Well, not really.  Even though Ryan was elected to the office of Speaker, he’s got a lot of work to do to unite the GOP.

Ryan tried to ease tensions before the official vote as he sought to secure votes from his party’s less enthusiastic factions. The record of votes indicates that this did not end up being the case. Instead of a unanimous GOP show for Ryan, nine congressmen voted for Rep. Daniel Webster (R-FL), who was a constant player in the race for Speaker. In the end, however, a substantial amount of conservatives ended up voting for him, considering he took 236 votes, beating out Rep. Nancy Pelosi’s (D-CA) 184.

It is now his stated goal to continue to unite these factions into a Republican powerhouse. Upon receiving the nomination for Speaker on Wednesday, Ryan said to his fellow Republicans: “Tomorrow, we are turning the page…We are not going to have a House that looks like it’s looked the last few years. . . . Our party lost its vision, and we are going to replace it with a vision.”

Ryan’s statement came moments before the House voted to approve exiting Speaker John Boehner’s budget deal, which will raise federal spending by $80 million and raise the borrowing limit through 2017. Boehner’s bill, which was negotiated with leading Democrats, passed with primarily Democratic votes and Republicans who sought to increase defense spending.

Ryan, who is known for his financial savvy as the chairman of the Ways and Means committee, said that the process that Boehner used “stinks,” but he ultimately endorsed the deal on Thursday.  For Ryan personally, this deal will be helpful because it essentially neutralizes most financial concerns for his first two years as Speaker.

But this begs the question: what will Ryan actually do as Speaker?

Practically speaking, Ryan has promised to avoid an immigration overhaul and any emergency solutions. Politically speaking, Matt Lewis at the Daily Caller called him the “most conservative speaker in history.” To support this claim, Lewis argues for Ryan’s “age, communications skills, and well-earned reputation as a policy wonk” and says Ryan “could use this perch [as Speaker] to present conservatism as a proactive philosophy — not just a reaction to Obama’s presidency.”

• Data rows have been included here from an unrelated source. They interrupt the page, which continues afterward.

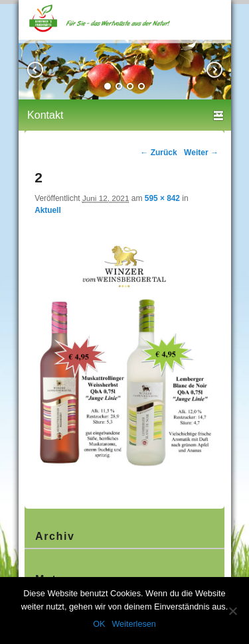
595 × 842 (162, 198)
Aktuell (48, 210)
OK (99, 624)
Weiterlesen (133, 624)
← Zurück (158, 153)
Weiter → (201, 153)
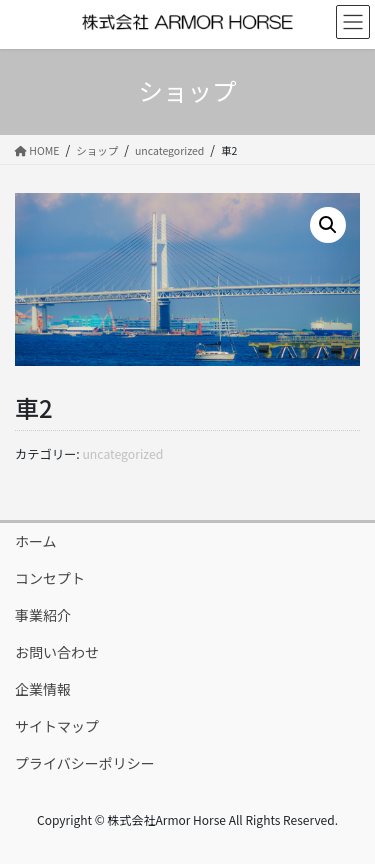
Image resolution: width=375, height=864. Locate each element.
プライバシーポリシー (85, 763)
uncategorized (122, 454)
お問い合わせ (57, 652)
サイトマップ (57, 726)
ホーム (36, 541)
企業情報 (43, 689)
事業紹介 (43, 615)
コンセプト (50, 578)
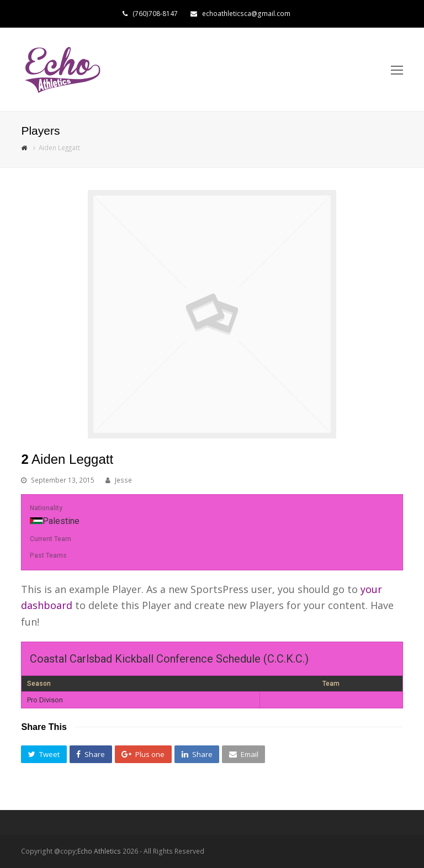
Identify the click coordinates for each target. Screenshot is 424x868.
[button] (44, 754)
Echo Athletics (99, 851)
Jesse (123, 480)
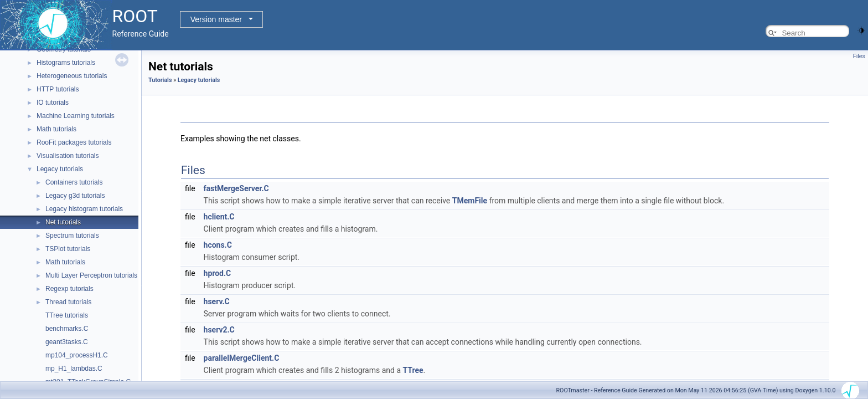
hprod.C (218, 273)
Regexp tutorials (69, 289)
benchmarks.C (66, 329)
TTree (412, 370)
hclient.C (219, 217)
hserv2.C (219, 330)
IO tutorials (53, 103)
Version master (216, 19)
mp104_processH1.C (76, 355)
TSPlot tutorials (68, 249)
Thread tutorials (68, 302)
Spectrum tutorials (72, 236)
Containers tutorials (74, 182)
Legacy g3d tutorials (75, 196)
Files (859, 56)
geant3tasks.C (66, 342)
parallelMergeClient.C (241, 358)
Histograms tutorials (66, 63)
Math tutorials (56, 129)
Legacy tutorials (60, 169)
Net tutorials (63, 222)
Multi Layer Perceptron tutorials (91, 275)
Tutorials (160, 80)
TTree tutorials (66, 315)
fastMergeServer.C (236, 188)
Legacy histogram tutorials (84, 209)
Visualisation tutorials (68, 156)
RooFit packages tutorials (74, 142)
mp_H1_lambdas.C (74, 369)
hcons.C (218, 245)
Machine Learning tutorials (75, 116)
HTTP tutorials (58, 89)
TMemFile (469, 201)
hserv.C (216, 301)
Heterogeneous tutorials (71, 76)
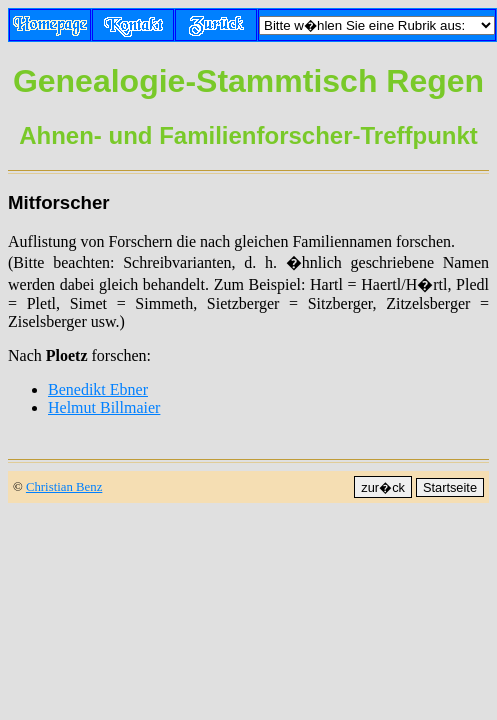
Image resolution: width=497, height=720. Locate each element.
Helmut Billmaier (104, 407)
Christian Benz (64, 487)
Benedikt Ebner (98, 389)
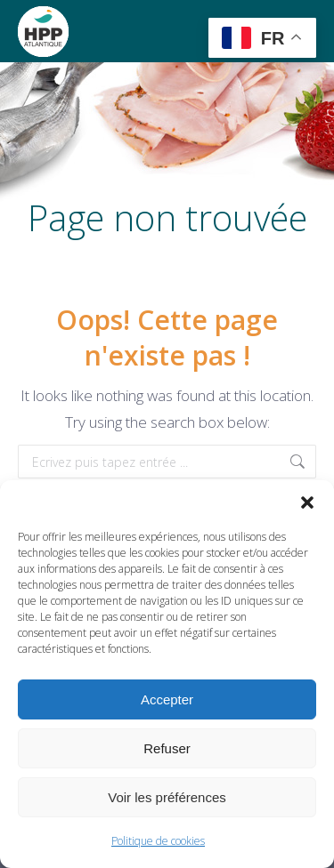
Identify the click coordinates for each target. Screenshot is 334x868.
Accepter (167, 699)
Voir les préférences (167, 797)
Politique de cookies (158, 840)
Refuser (167, 748)
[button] (307, 502)
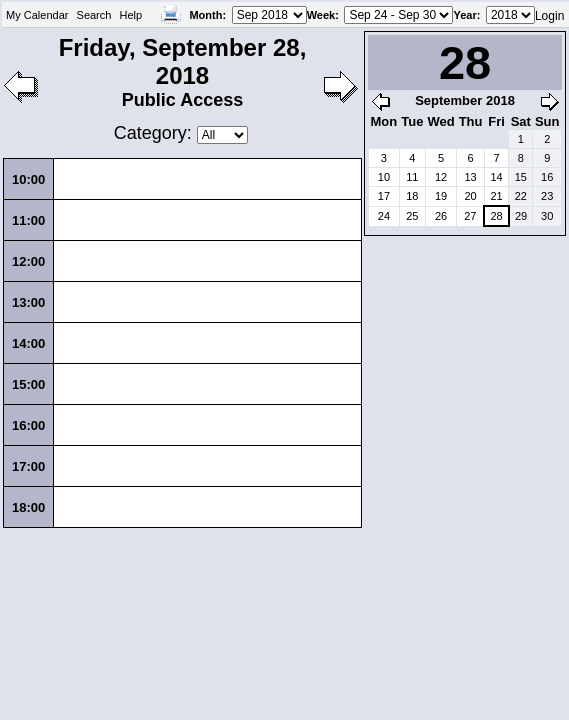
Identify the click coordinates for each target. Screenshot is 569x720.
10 (384, 177)
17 (384, 196)
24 (384, 216)
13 (470, 177)
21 (496, 196)
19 (441, 196)
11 (412, 177)
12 (441, 177)
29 (521, 216)
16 (547, 177)
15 (521, 177)
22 (521, 196)
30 (547, 216)
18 (412, 196)
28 (496, 216)
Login (549, 16)
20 (470, 196)
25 (412, 216)
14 (496, 177)
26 (441, 216)
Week (321, 15)
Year (464, 15)
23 (547, 196)
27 (470, 216)
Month (205, 15)
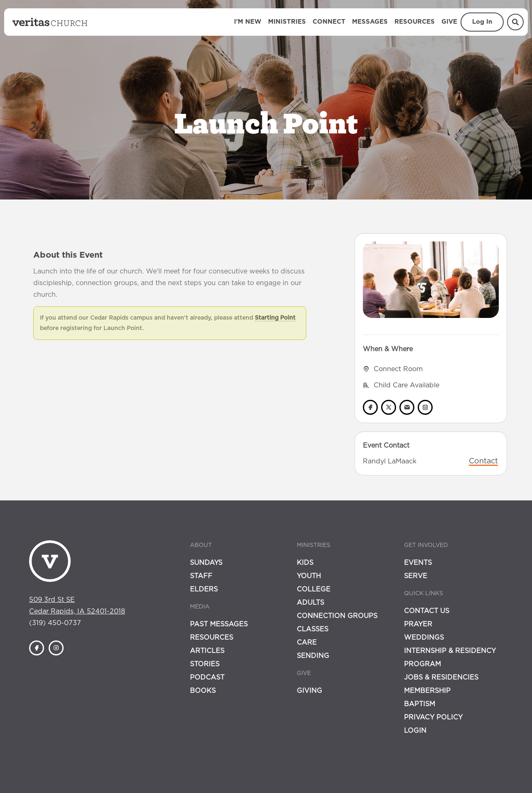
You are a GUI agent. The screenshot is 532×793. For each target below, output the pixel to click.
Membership (427, 691)
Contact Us (426, 611)
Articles (207, 651)
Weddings (424, 638)
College (313, 589)
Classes (313, 629)
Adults (310, 603)
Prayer (418, 624)
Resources (414, 22)
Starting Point (275, 318)
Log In (482, 22)
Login (415, 731)
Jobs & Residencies (441, 677)
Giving (309, 691)
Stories (204, 664)
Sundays (206, 563)
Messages (370, 22)
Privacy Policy (433, 717)
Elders (204, 589)
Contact (483, 461)
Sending (313, 656)
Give (449, 22)
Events (418, 563)
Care (307, 643)
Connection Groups (337, 616)
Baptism (419, 704)
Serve (416, 576)
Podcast (207, 677)
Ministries (287, 22)
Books (203, 691)
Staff (201, 576)
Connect (329, 22)
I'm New (248, 22)
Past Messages (219, 624)
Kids (305, 563)
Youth (309, 576)
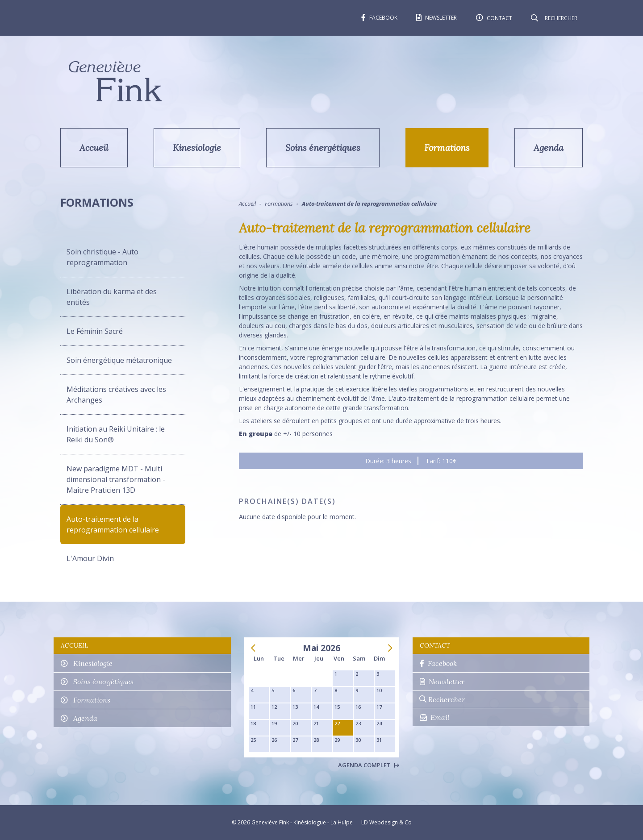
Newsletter (442, 682)
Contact (435, 645)
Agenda (548, 147)
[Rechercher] (560, 18)
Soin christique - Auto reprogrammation (102, 257)
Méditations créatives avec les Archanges (116, 395)
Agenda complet (368, 765)
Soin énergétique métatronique (119, 360)
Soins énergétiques (323, 147)
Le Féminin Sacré (95, 331)
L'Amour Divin (90, 558)
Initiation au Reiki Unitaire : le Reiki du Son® (116, 434)
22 (337, 723)
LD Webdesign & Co (386, 822)
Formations (447, 147)
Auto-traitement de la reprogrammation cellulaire (113, 524)
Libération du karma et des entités (112, 297)
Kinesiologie (197, 147)
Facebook (438, 663)
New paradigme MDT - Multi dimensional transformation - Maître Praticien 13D (116, 479)
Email (434, 717)
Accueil (94, 147)
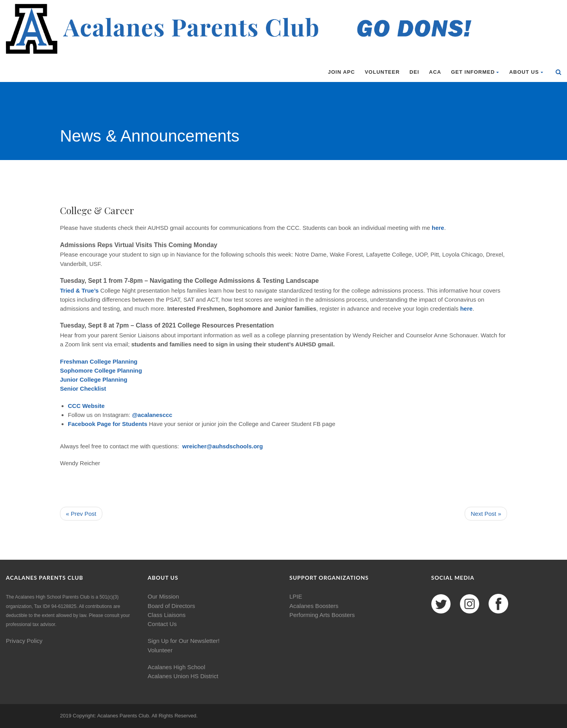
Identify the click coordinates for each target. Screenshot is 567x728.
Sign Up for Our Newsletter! (184, 641)
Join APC (341, 72)
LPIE (296, 596)
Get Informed (475, 72)
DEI (414, 72)
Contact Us (162, 624)
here (438, 228)
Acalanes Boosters (314, 606)
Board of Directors (171, 606)
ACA (435, 72)
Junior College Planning (94, 379)
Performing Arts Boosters (322, 615)
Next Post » (486, 513)
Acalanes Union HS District (183, 676)
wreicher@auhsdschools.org (223, 446)
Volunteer (382, 72)
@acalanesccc (152, 415)
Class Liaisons (167, 615)
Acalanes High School (176, 667)
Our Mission (164, 596)
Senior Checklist (83, 388)
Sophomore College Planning (101, 370)
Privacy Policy (24, 641)
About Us (526, 72)
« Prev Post (81, 513)
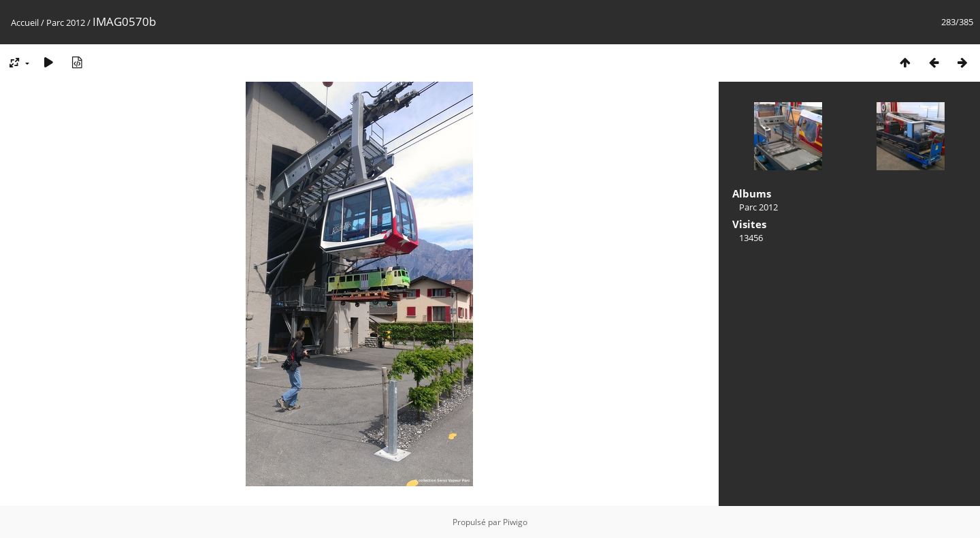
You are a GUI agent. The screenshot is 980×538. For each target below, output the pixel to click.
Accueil (24, 22)
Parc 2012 (65, 22)
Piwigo (515, 522)
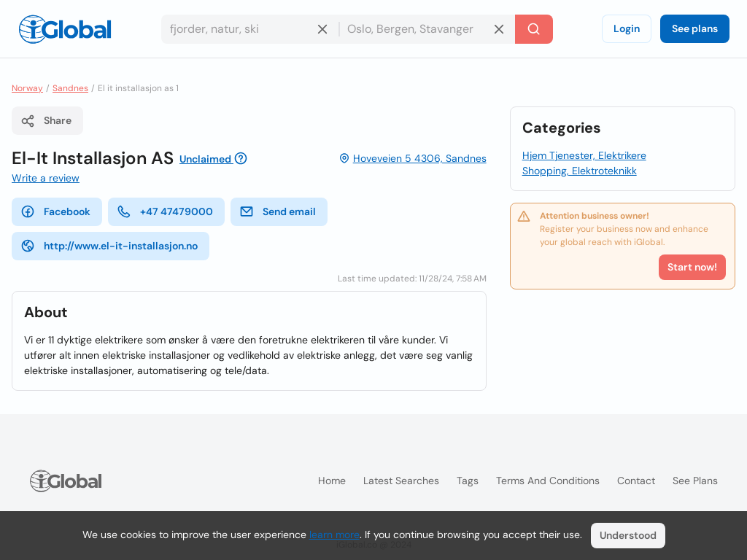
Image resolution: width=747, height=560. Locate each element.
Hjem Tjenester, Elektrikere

In stark contrast, Ben Shapiro at the Daily Wire sees Ryan’s conservatism in a different light:

Ryan’s conservative credentials, by contrast, are based on two criteria: his confrontation with President Obama at the White House over Obamacare, and his staunch stands on entitlement reform. Commitment to entitlement reform is important, but it’s also shared by every Republican in the House; opposing Obamacare articulately was wonderful, but Ben Carson did that too, and he’s not Speaker of the House.

Does Paul Ryan stand out? Is he a true conservative, or just another establishment RINO?

We’ll have to wait and see, but I wouldn’t jump on the Speaker Paul Ryan bandwagon just yet. He’s going to have to go a few rounds with the president and the Senate first.